# Anytime exponential concentration of contractive stochastic approximation: Additive and multiplicative noise

Dia | 2022-09-02 10:30:00-03:00 |

Hora | 2022-09-02 10:30:00-03:00 |

Lugar | zoom |

### Anytime exponential concentration of contractive stochastic approximation: Additive and multiplicative noise

#### Martín Zubeldía (ISyE, University of Minnesota, EEUU)

In this talk, we study stochastic approximation (SA) algorithms under a contractive operator with respect to an arbitrary norm. We consider two settings where the iterates are potentially unbounded: additive sub-Gaussian noise, and bounded multiplicative noise. We obtain concentration bounds on the convergence errors, and show that these errors have sub-Gaussian tails. Moreover, our bounds hold anytime in the sense that the entire sample path lies within a tube of decaying radius with high probability. To establish these results, we first bound the Moment Generating Function of the generalized Moreau envelope of the error, which serves as a Lyapunov function. Then, we construct an exponential supermartingale and use Ville's maximal inequality to obtain anytime exponential concentration bounds. To overcome the challenge of having multiplicative noise, we develop a bootstrapping argument to iteratively improve an initially loose concentration bound and obtain a much tighter one.
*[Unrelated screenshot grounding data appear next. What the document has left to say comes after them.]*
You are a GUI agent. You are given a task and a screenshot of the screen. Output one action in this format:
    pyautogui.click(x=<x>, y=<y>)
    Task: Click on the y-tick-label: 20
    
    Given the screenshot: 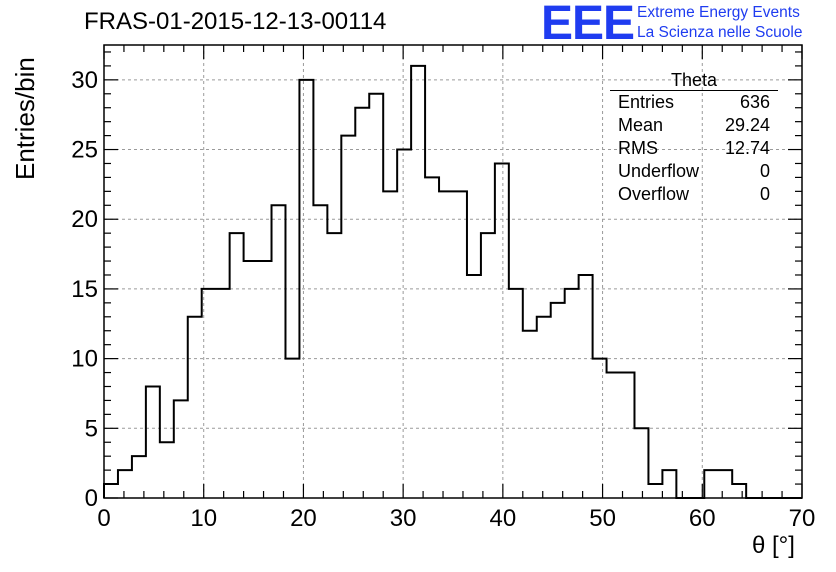 What is the action you would take?
    pyautogui.click(x=84, y=220)
    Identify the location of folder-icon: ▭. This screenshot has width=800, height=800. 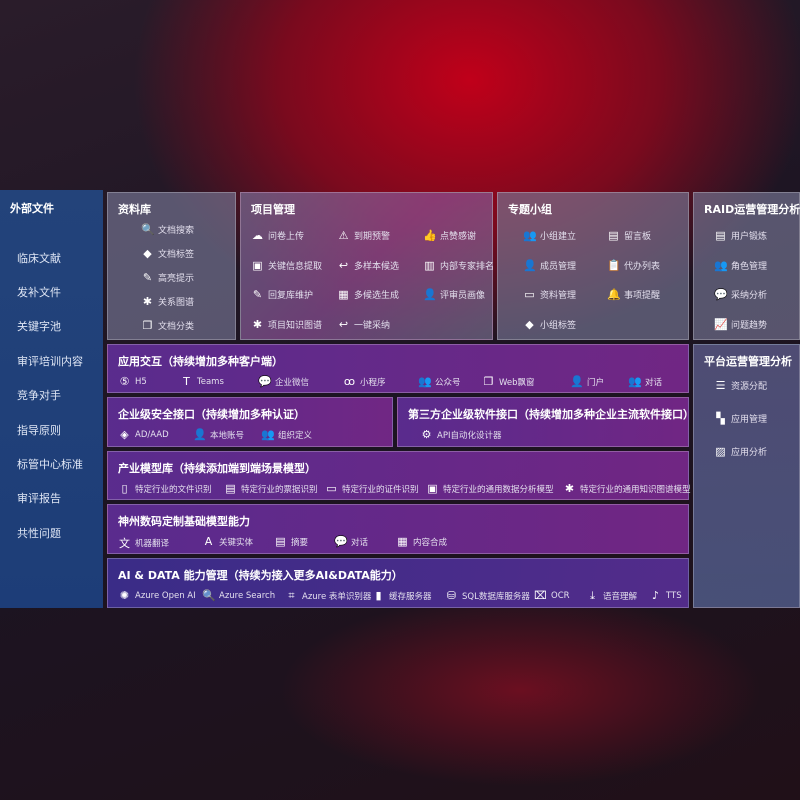
(530, 294).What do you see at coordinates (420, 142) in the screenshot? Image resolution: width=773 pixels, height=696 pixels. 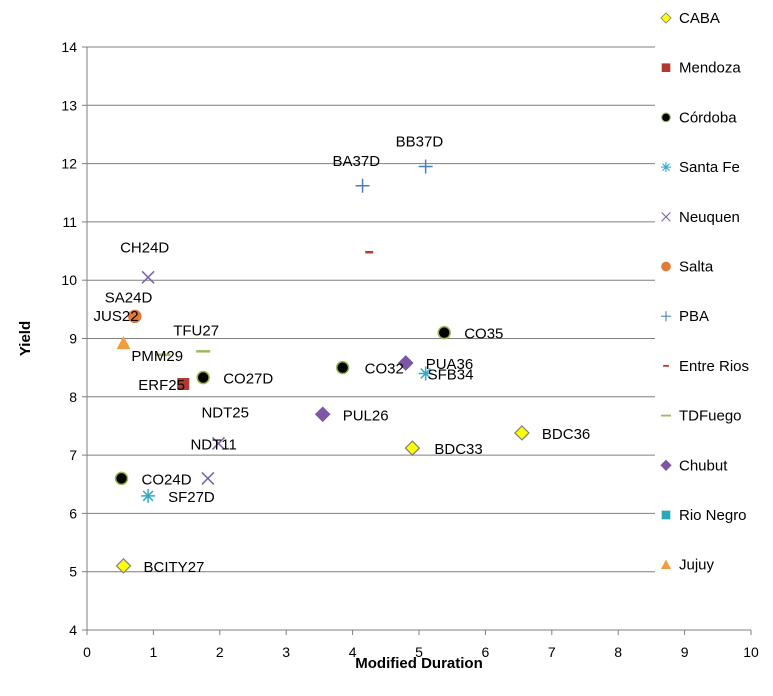 I see `point-label: BB37D` at bounding box center [420, 142].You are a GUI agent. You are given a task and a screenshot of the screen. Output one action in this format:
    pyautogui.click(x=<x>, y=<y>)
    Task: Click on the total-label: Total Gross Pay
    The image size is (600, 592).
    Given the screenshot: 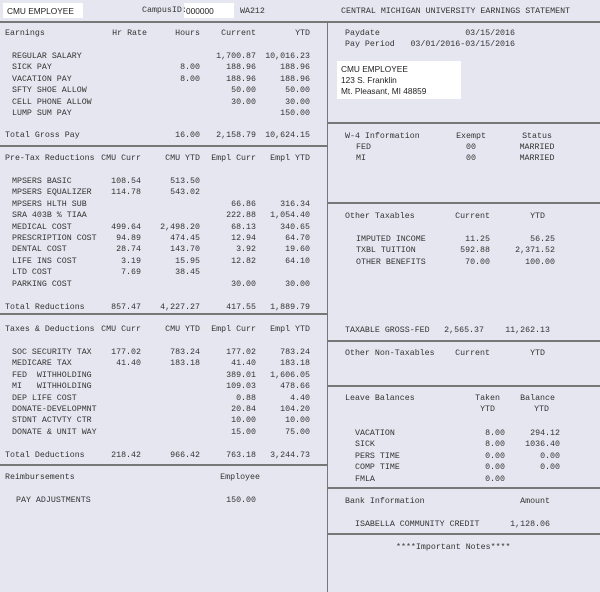 What is the action you would take?
    pyautogui.click(x=42, y=136)
    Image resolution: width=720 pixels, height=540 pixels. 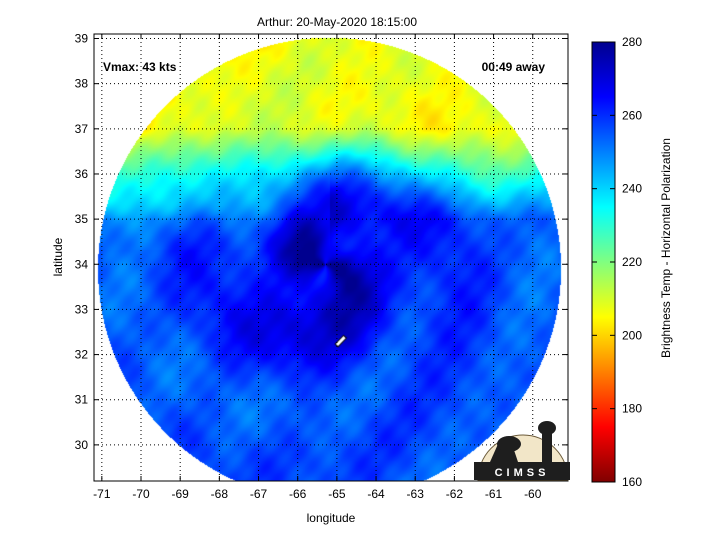 What do you see at coordinates (416, 494) in the screenshot?
I see `x-tick-label: -63` at bounding box center [416, 494].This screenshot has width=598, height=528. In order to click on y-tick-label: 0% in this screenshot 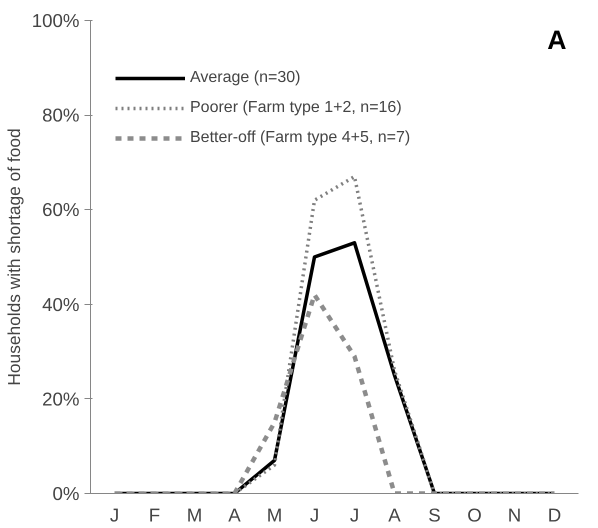, I will do `click(66, 494)`.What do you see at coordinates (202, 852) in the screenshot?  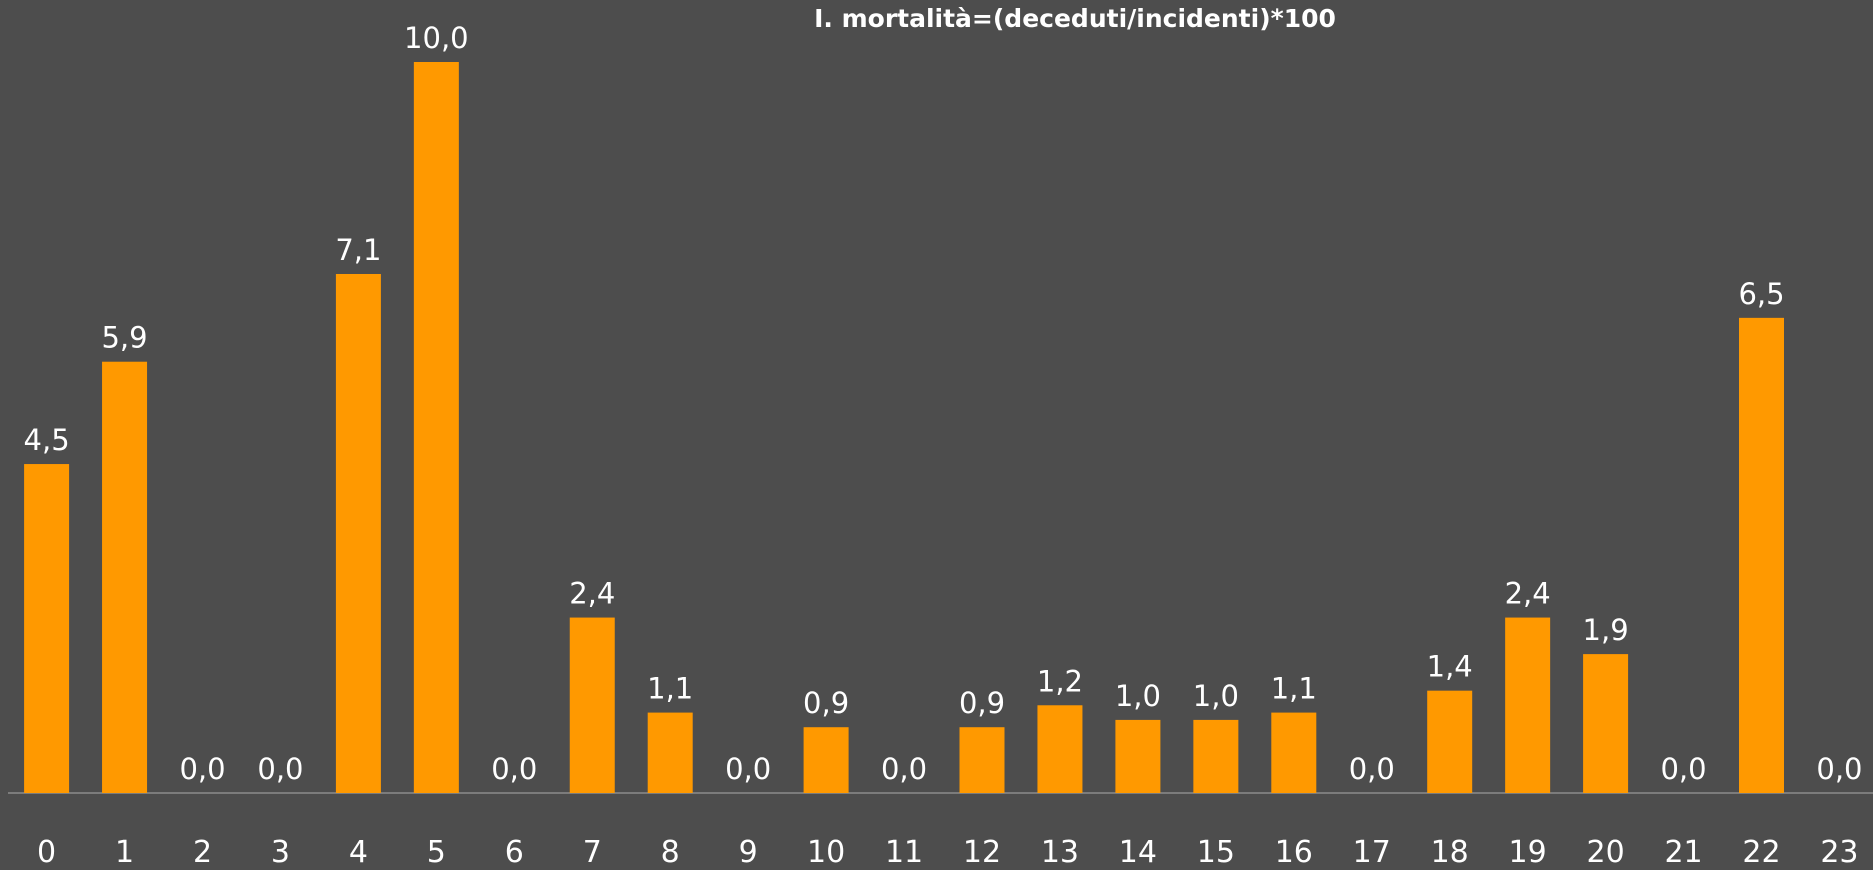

Our results enable us to provide anytime high probability bounds for a large class of reinforcement learning algorithms. Since a special case of contractive SA with multiplicative noise is linear SA with bounded, Hurwitz in expectation, but not almost surely Hurwitz matrices, we establish high probability bounds of various TD-learning algorithms (such as on-policy TD with linear function approximation, and off-policy TD) in one shot. To the best of our knowledge, exponential concentration bounds of off-policy TD-learning have not been established in the literature due to the challenge of handling such multiplicative noise. Moreover, we also provide anytime high probability bounds for the popular Q-learning algorithm.